**Problem to work on:** Return each record verbatim, images excluded.

**Pixel coordinate grounding data:**
Segment Open
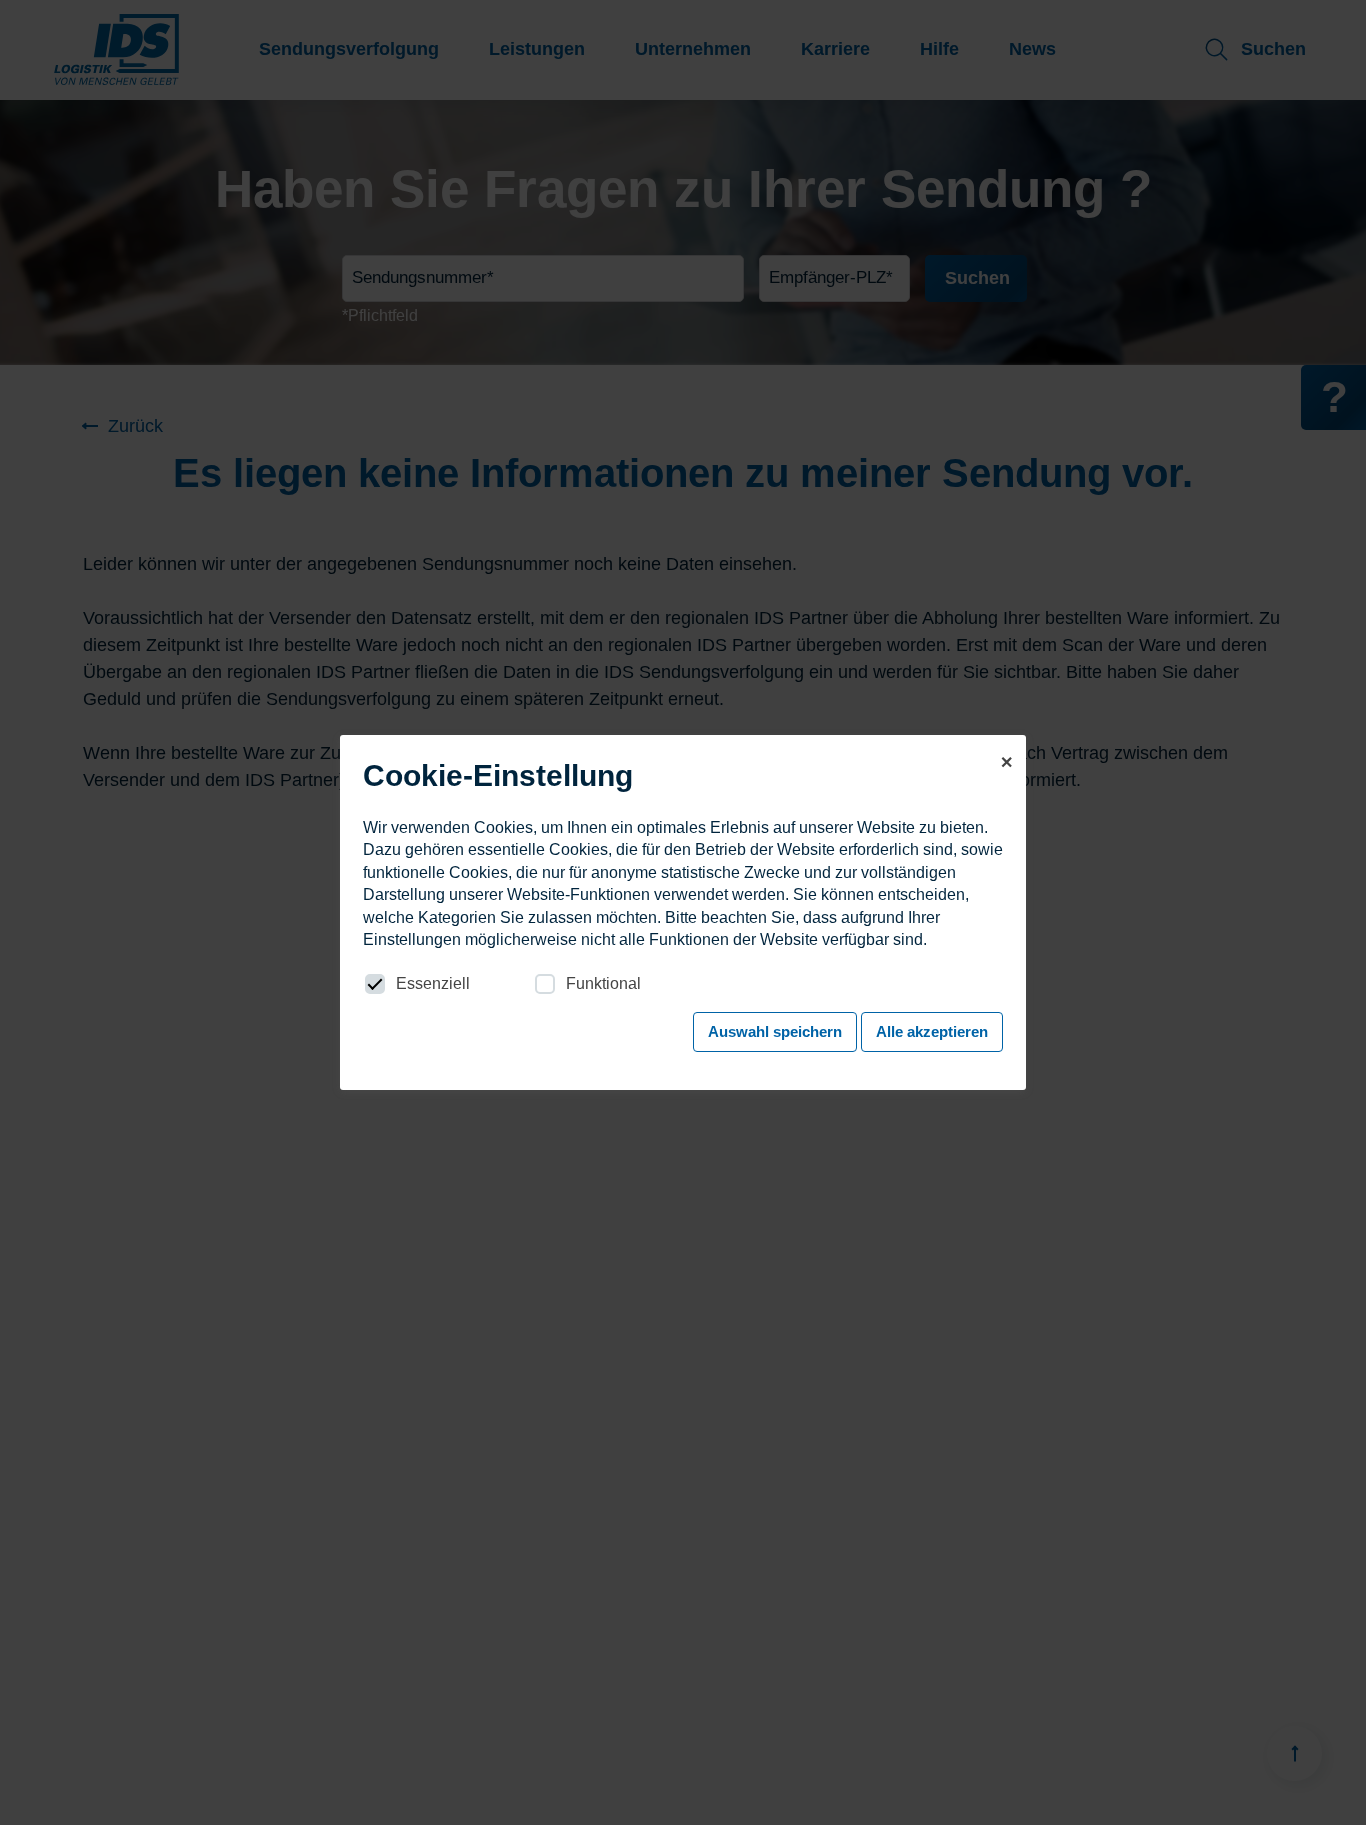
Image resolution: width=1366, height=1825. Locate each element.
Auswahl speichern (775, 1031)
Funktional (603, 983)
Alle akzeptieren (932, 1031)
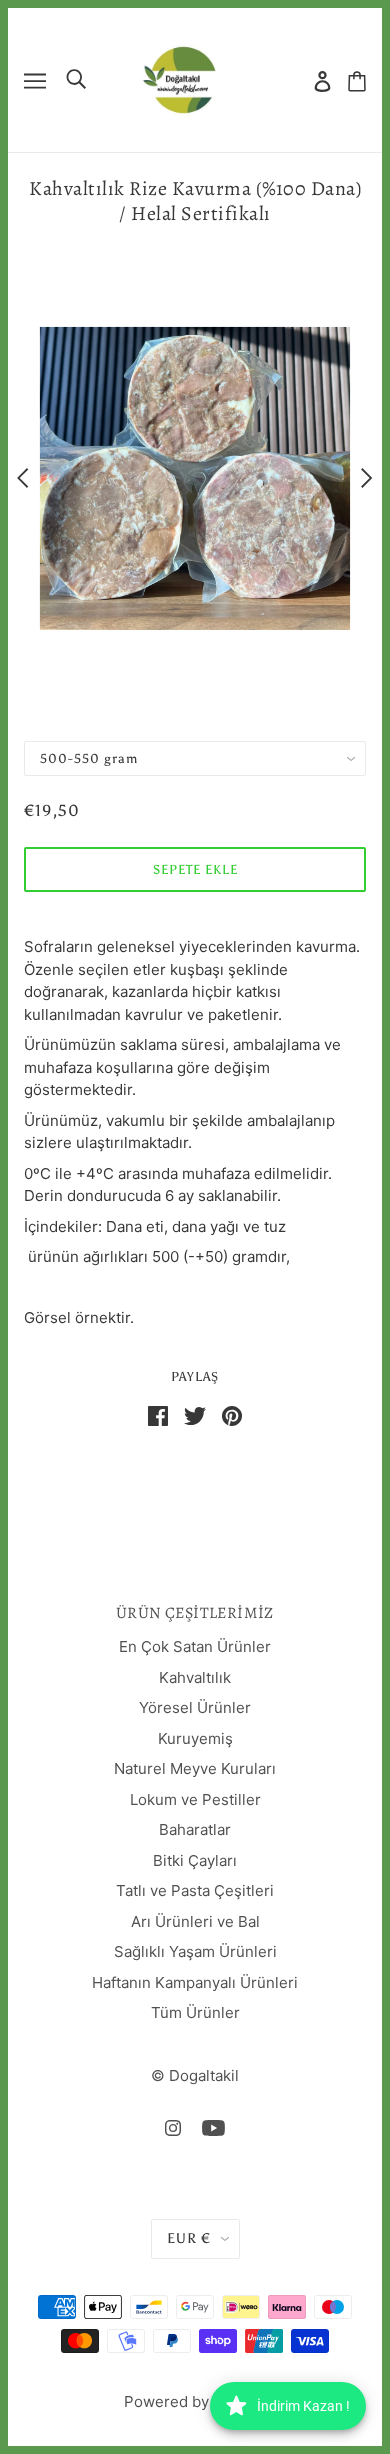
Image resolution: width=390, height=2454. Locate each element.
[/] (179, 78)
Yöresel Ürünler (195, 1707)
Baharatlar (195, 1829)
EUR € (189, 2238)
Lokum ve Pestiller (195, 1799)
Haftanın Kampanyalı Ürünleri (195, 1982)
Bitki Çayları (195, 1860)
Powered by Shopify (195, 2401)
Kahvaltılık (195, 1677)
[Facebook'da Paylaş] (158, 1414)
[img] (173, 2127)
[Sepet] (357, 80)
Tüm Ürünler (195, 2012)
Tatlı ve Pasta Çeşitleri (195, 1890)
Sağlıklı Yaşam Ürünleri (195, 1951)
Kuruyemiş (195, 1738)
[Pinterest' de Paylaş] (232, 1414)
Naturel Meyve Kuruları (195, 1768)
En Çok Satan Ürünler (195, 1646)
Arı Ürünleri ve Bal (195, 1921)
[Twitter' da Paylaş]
Segment Closed
**Written solution:**
Image resolution: width=1366, height=1825. Locate each element.
Auswahl speichern (775, 1031)
Funktional (603, 983)
Alle akzeptieren (932, 1031)
Image resolution: width=390, height=2454. Locate each element.
[/] (179, 78)
Yöresel Ürünler (195, 1707)
Baharatlar (195, 1829)
EUR € (189, 2238)
Lokum ve Pestiller (195, 1799)
Haftanın Kampanyalı Ürünleri (195, 1982)
Bitki Çayları (195, 1860)
Powered by Shopify (195, 2401)
Kahvaltılık (195, 1677)
[Facebook'da Paylaş] (158, 1414)
[img] (173, 2127)
[Sepet] (357, 80)
Tüm Ürünler (195, 2012)
Tatlı ve Pasta Çeşitleri (195, 1890)
Sağlıklı Yaşam Ürünleri (195, 1951)
Kuruyemiş (195, 1738)
[Pinterest' de Paylaş] (232, 1414)
Naturel Meyve Kuruları (195, 1768)
En Çok Satan Ürünler (195, 1646)
Arı Ürünleri ve Bal (195, 1921)
[Twitter' da Paylaş]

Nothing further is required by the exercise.